*Problem requirements*. From the messages of support, quote the stretch from "9. Holy Cow!" through "you, dear one." word for word.

*Text under study*.
=== Begin Enclosure ===


  8. Grab Webster’s, and look up “brave”. Yep, that’s your picture you see, looking back at you. Sure, soldiers, police officers, and firefighters are also decorating that page in Webster’s, but it is your face that looks out at us, the epitome of quiet courage. It takes an extraordinary person to have all the tests, procedures, and chemo you have endured, and still go back for more.
    Your spirit is just astonishing. You should be very proud of the way you have handled all of this. A true role model for survival.

    I love you more each day. Sending you plenty of hugs and wishes. Always!

    Gigi

  9. Holy Cow! What a roller-coaster ride! And this is such a WEIRD but plausible treatment–and you already knew about it and were waiting for it to happen–and you’ll be in the first five! WOW! May your time with family be blessed and your new treatment be the real thing! Blessings to you, dear one.

=== End Enclosure ===

Pixel coordinate grounding data
=== Begin Enclosure ===

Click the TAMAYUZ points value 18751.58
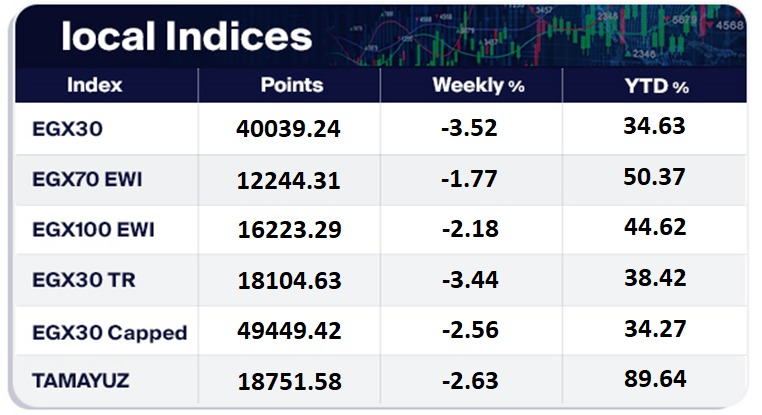pyautogui.click(x=289, y=382)
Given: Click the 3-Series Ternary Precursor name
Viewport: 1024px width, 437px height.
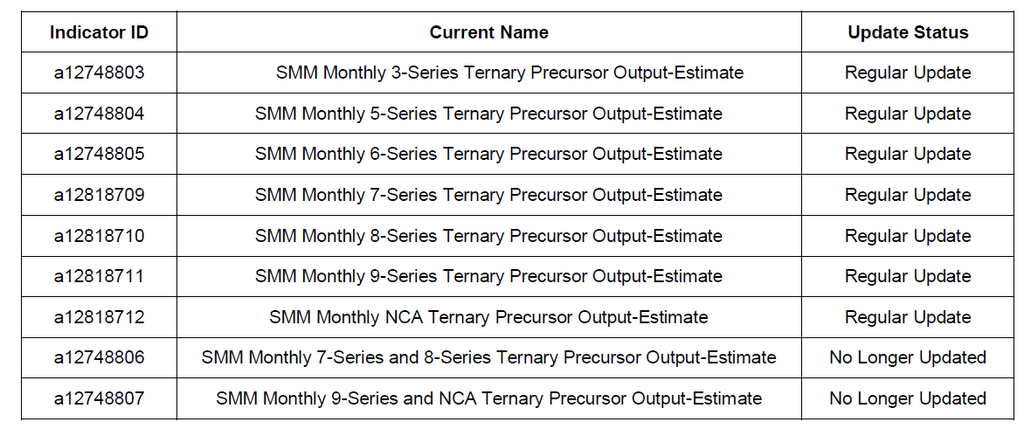Looking at the screenshot, I should tap(510, 73).
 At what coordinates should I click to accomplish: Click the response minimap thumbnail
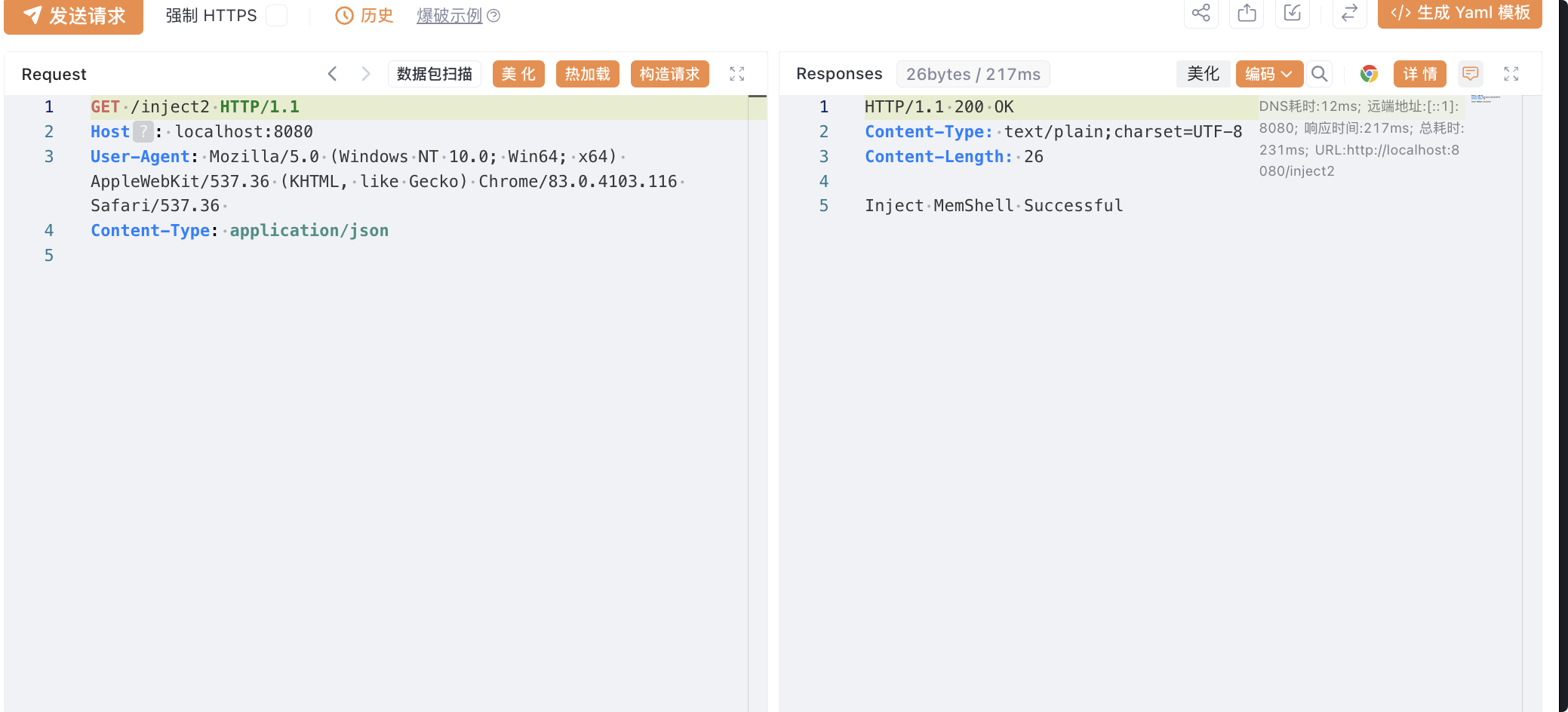click(x=1486, y=99)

=== End Enclosure ===

*Exercise response*.
9. Holy Cow! What a roller-coaster ride! And this is such a WEIRD but plausible treatment–and you already knew about it and were waiting for it to happen–and you’ll be in the first five! WOW! May your time with family be blessed and your new treatment be the real thing! Blessings to you, dear one.